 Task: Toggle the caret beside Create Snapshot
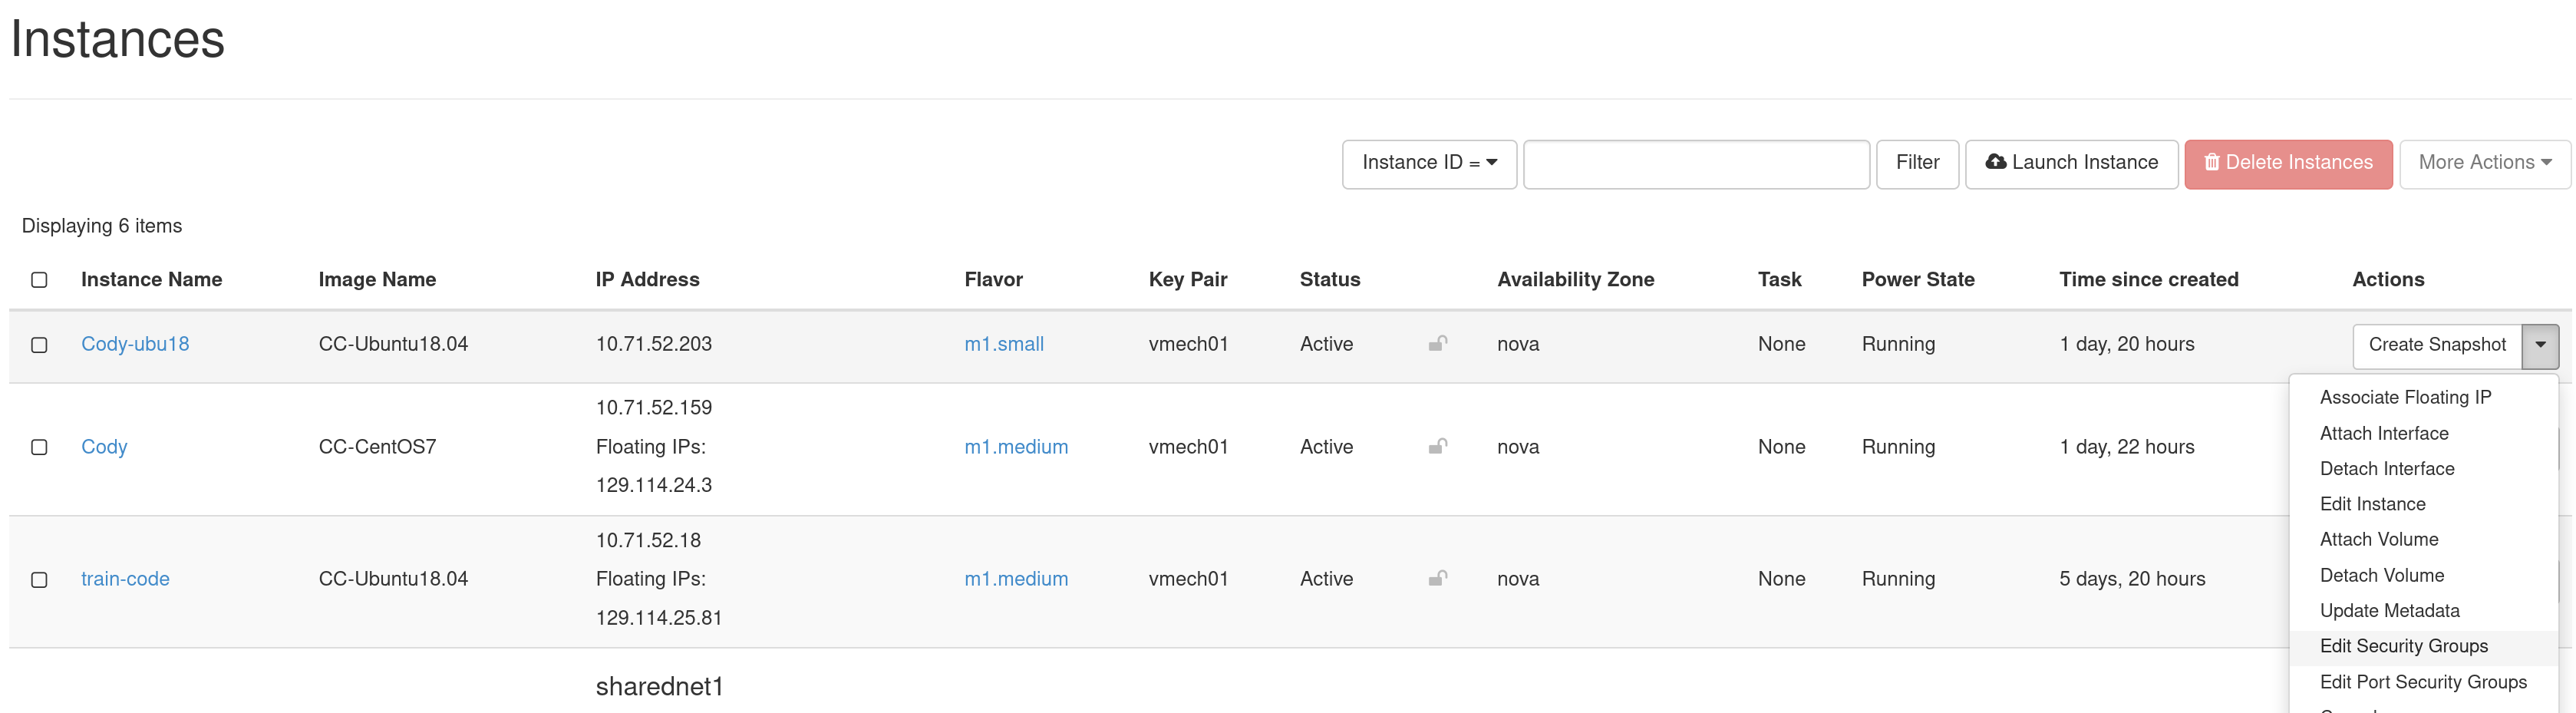2540,345
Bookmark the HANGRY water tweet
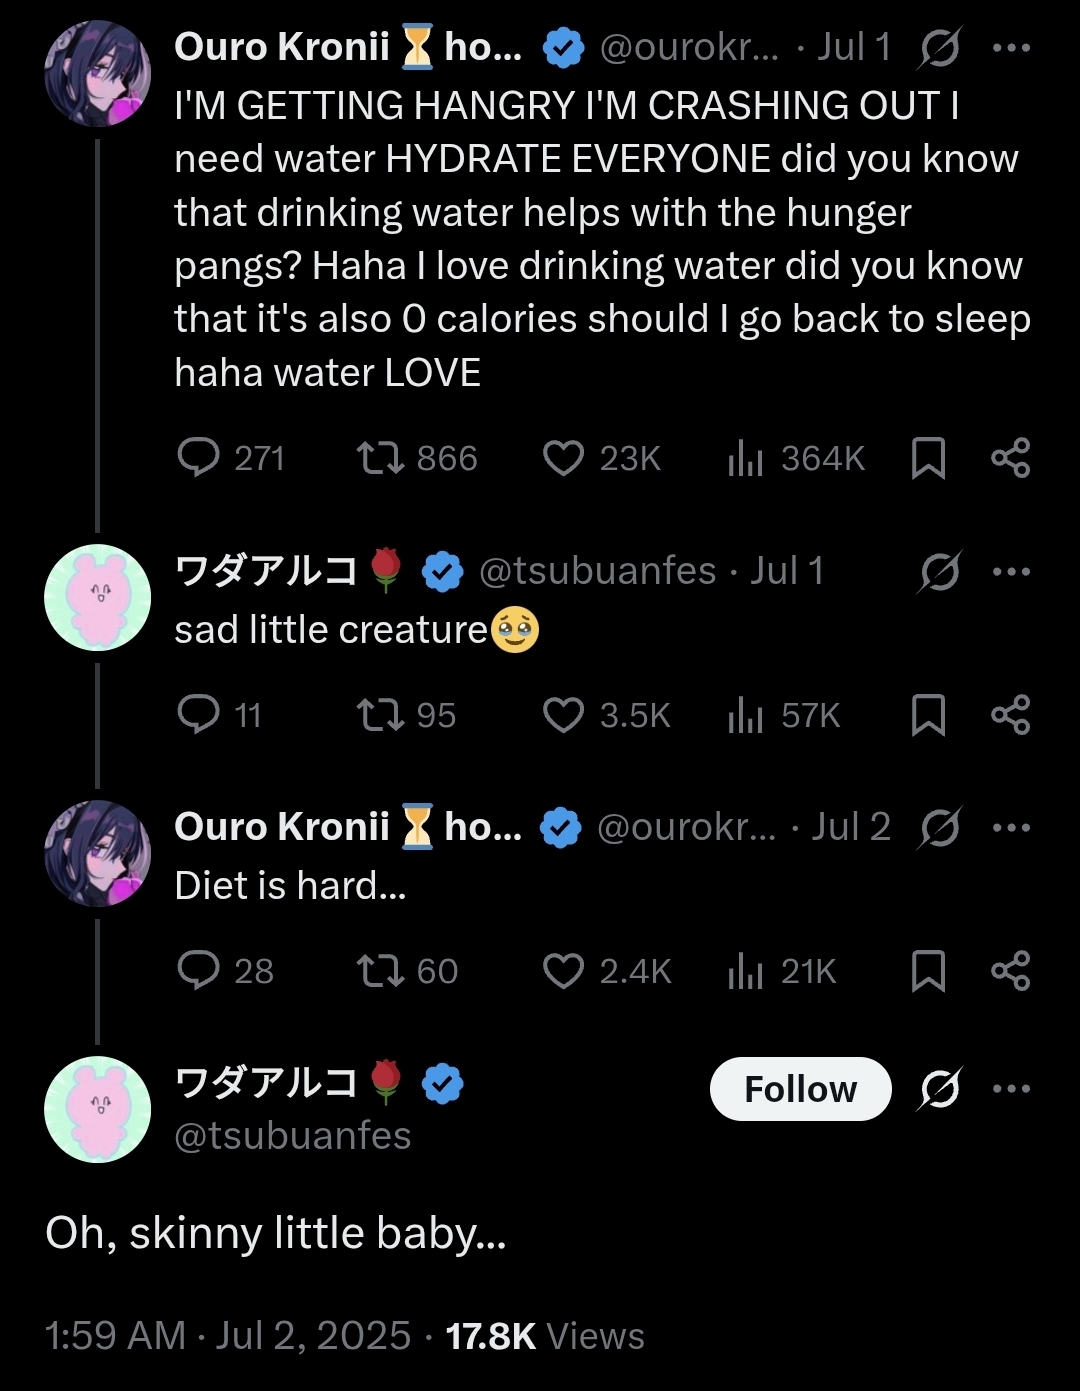 (928, 458)
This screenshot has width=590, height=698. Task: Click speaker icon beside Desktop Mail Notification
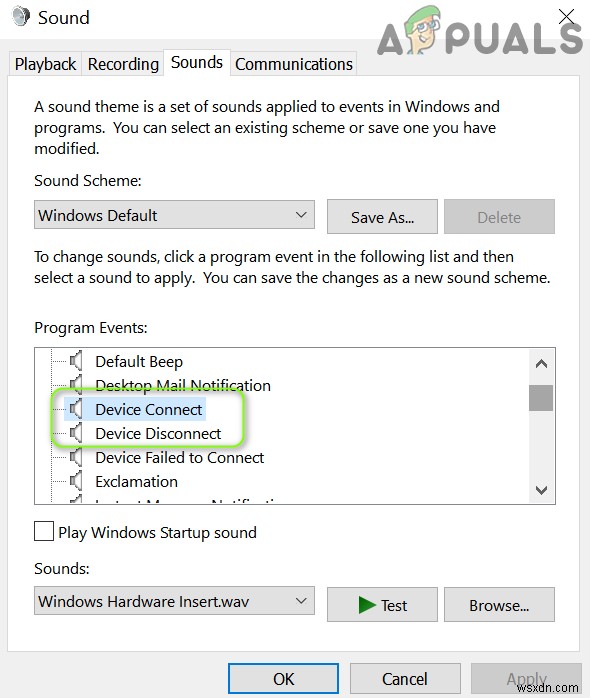[76, 385]
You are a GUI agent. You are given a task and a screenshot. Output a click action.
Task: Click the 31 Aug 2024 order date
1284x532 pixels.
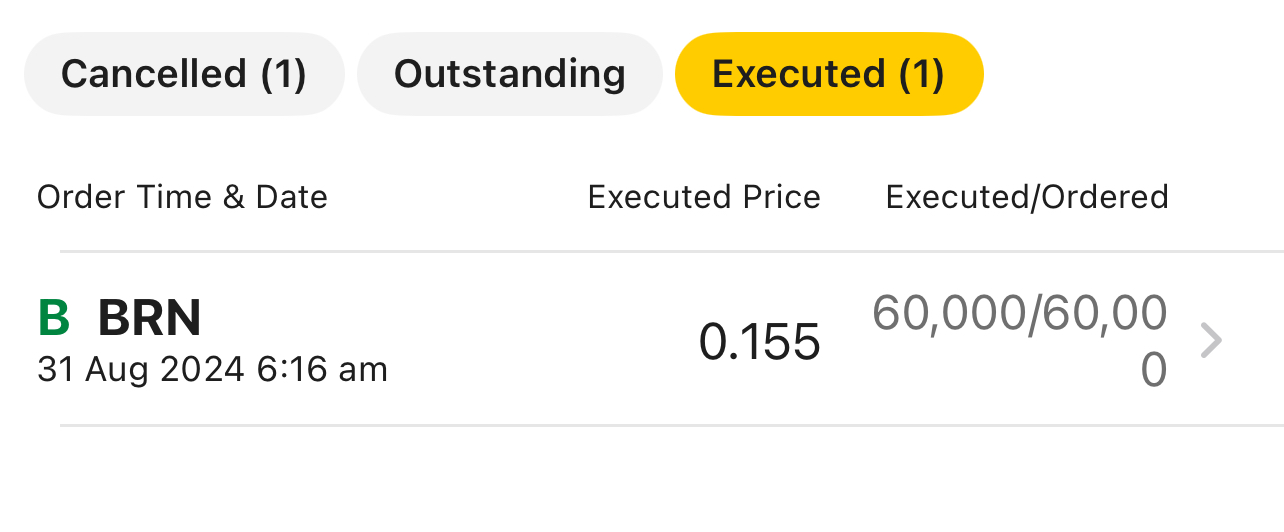(140, 370)
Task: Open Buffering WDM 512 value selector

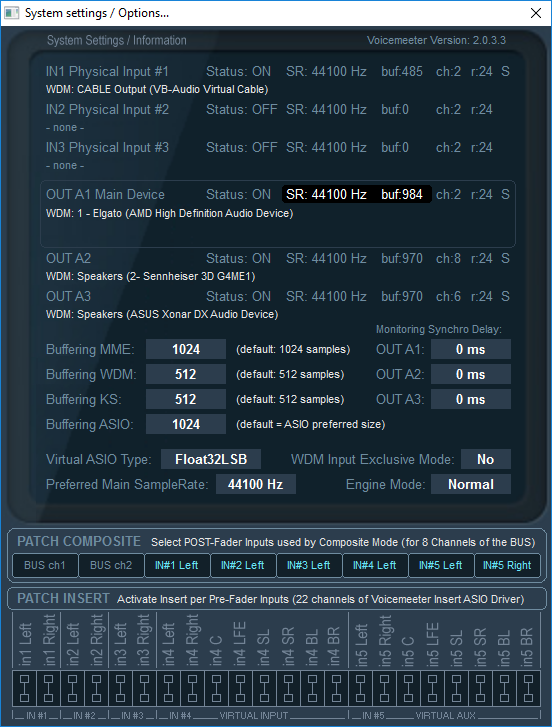Action: 186,374
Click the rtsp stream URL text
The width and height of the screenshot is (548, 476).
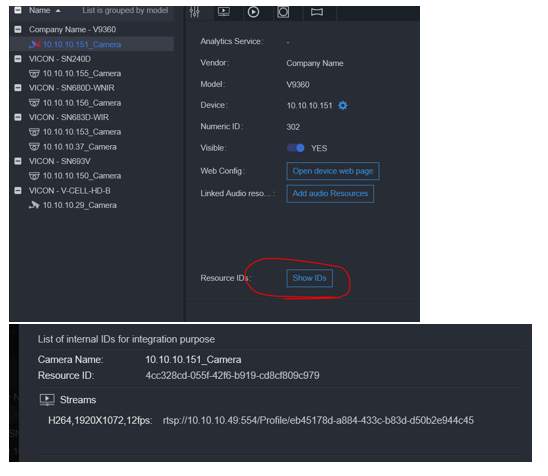click(x=318, y=420)
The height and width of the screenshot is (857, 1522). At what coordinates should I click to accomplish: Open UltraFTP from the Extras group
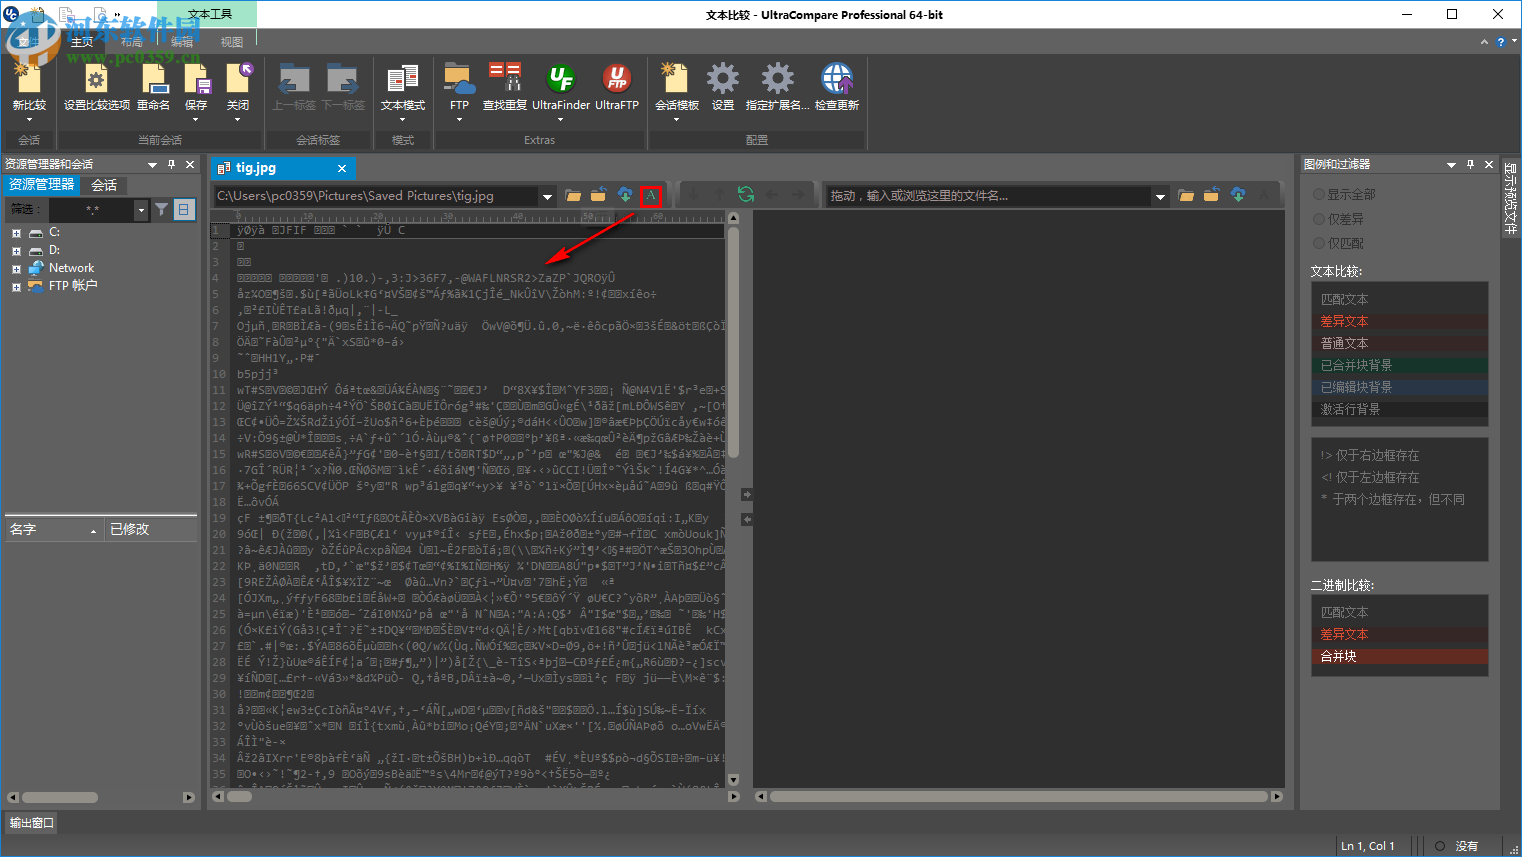pos(616,79)
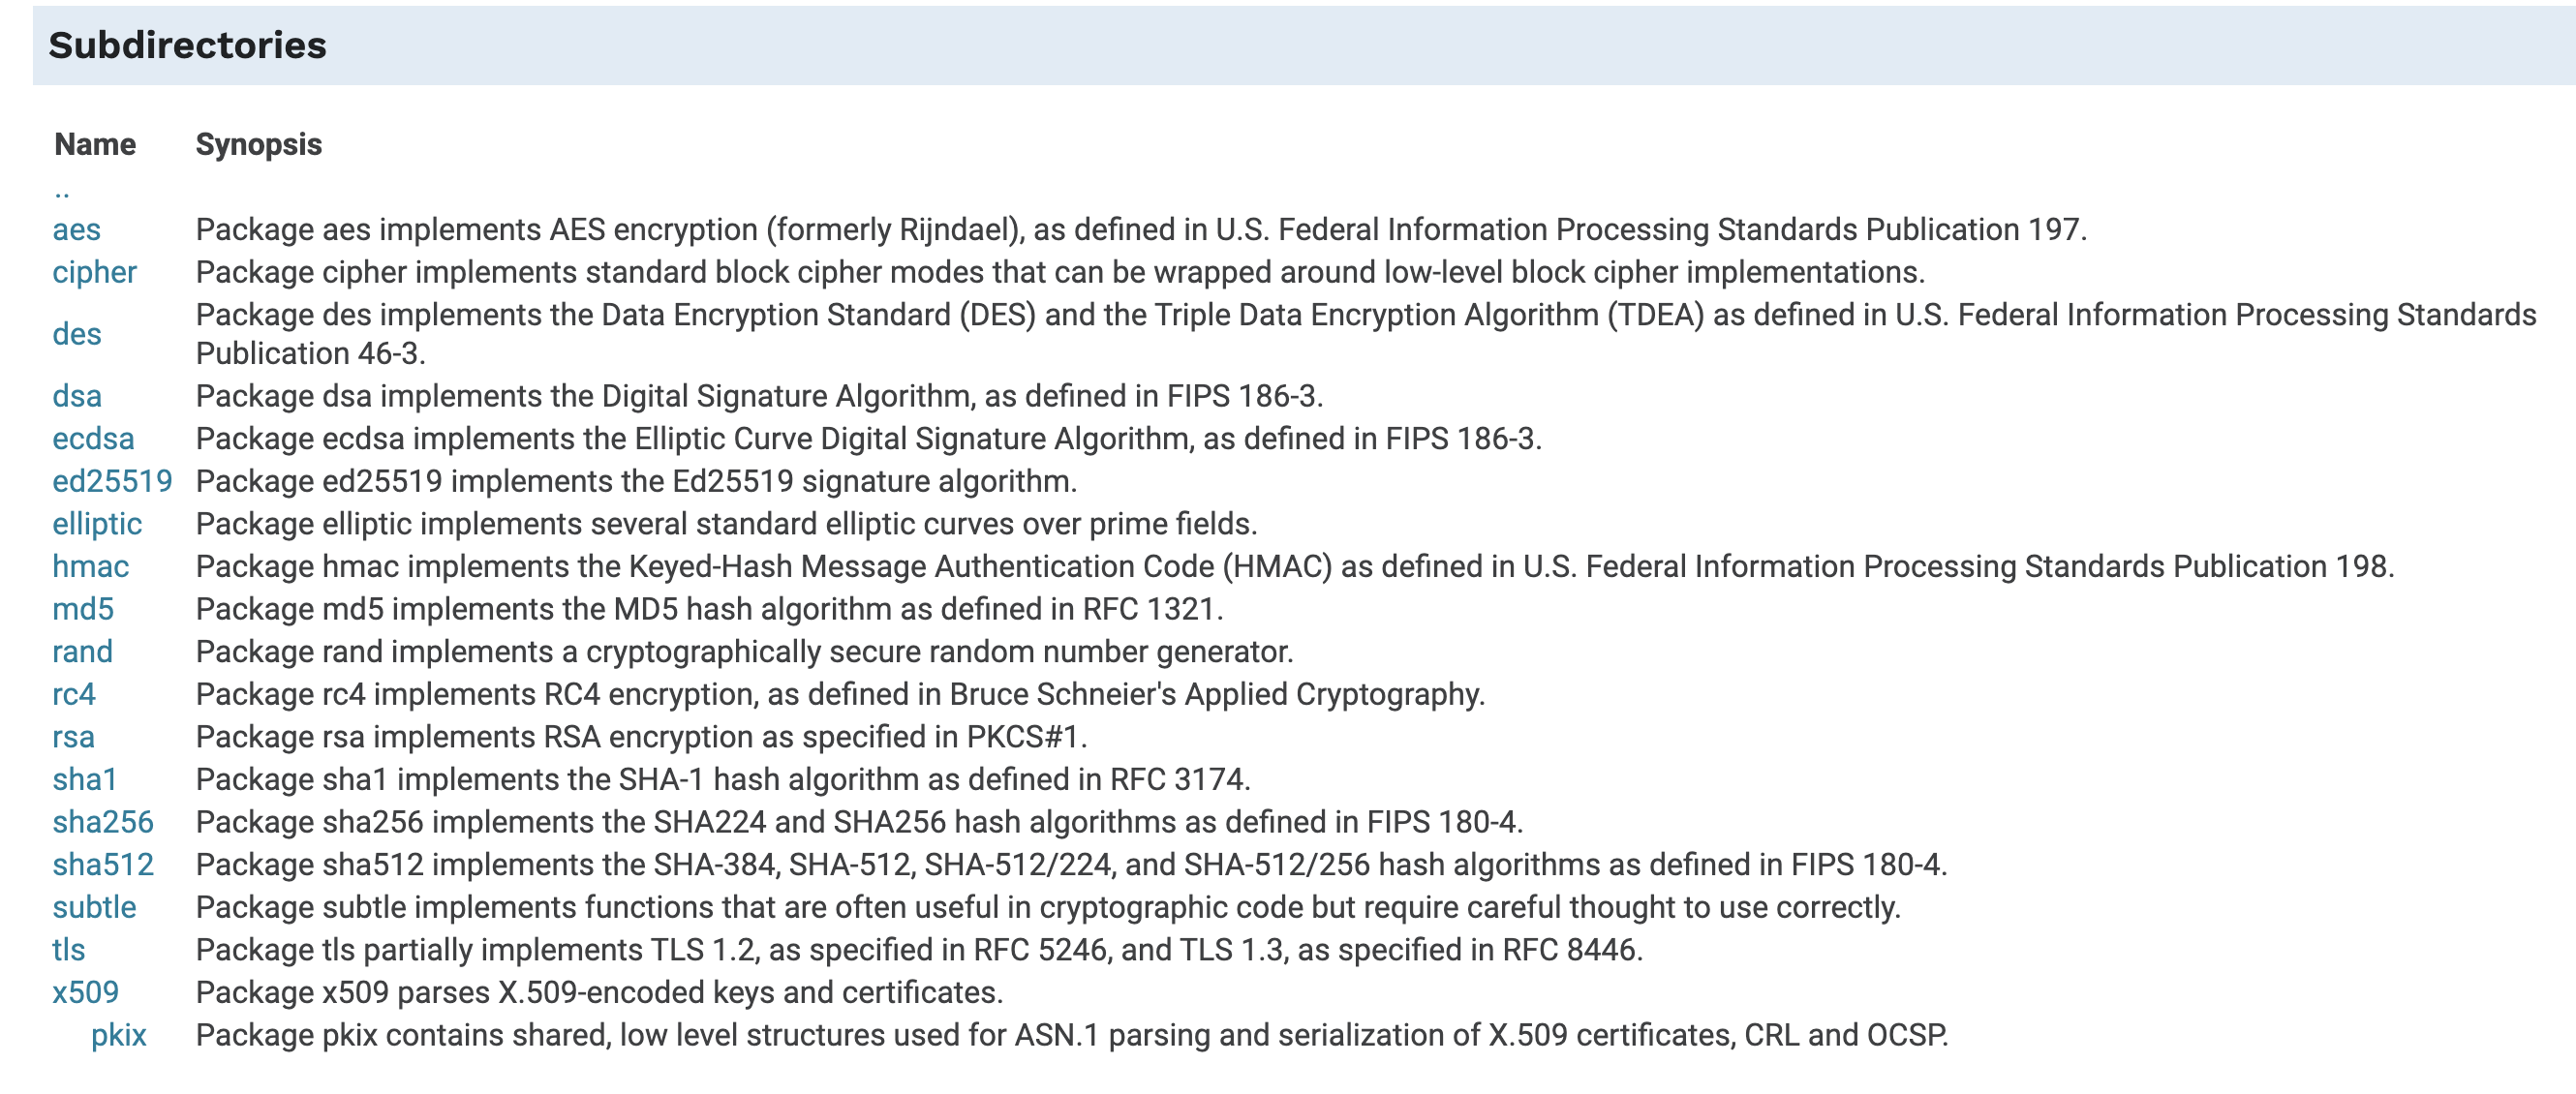Image resolution: width=2576 pixels, height=1094 pixels.
Task: Open the nested pkix subpackage
Action: coord(119,1035)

....

The reply must hold each line of the records verbatim and no pictures.

 Task: Toggle the caret beside Create Snapshot
2540,345
Bookmark the HANGRY water tweet
 (928, 458)
This screenshot has width=590, height=698. Task: Click speaker icon beside Desktop Mail Notification
[76, 385]
You are a GUI agent. You are given a task and a screenshot. Output a click action.
Task: Click the 31 Aug 2024 order date
1284x532 pixels.
(140, 370)
Task: Open Buffering WDM 512 value selector

Action: 186,374
Click the rtsp stream URL text
The width and height of the screenshot is (548, 476).
click(x=318, y=420)
The height and width of the screenshot is (857, 1522). At what coordinates should I click to accomplish: Open UltraFTP from the Extras group
pos(616,79)
Image resolution: width=2576 pixels, height=1094 pixels.
Task: Open the nested pkix subpackage
Action: coord(119,1035)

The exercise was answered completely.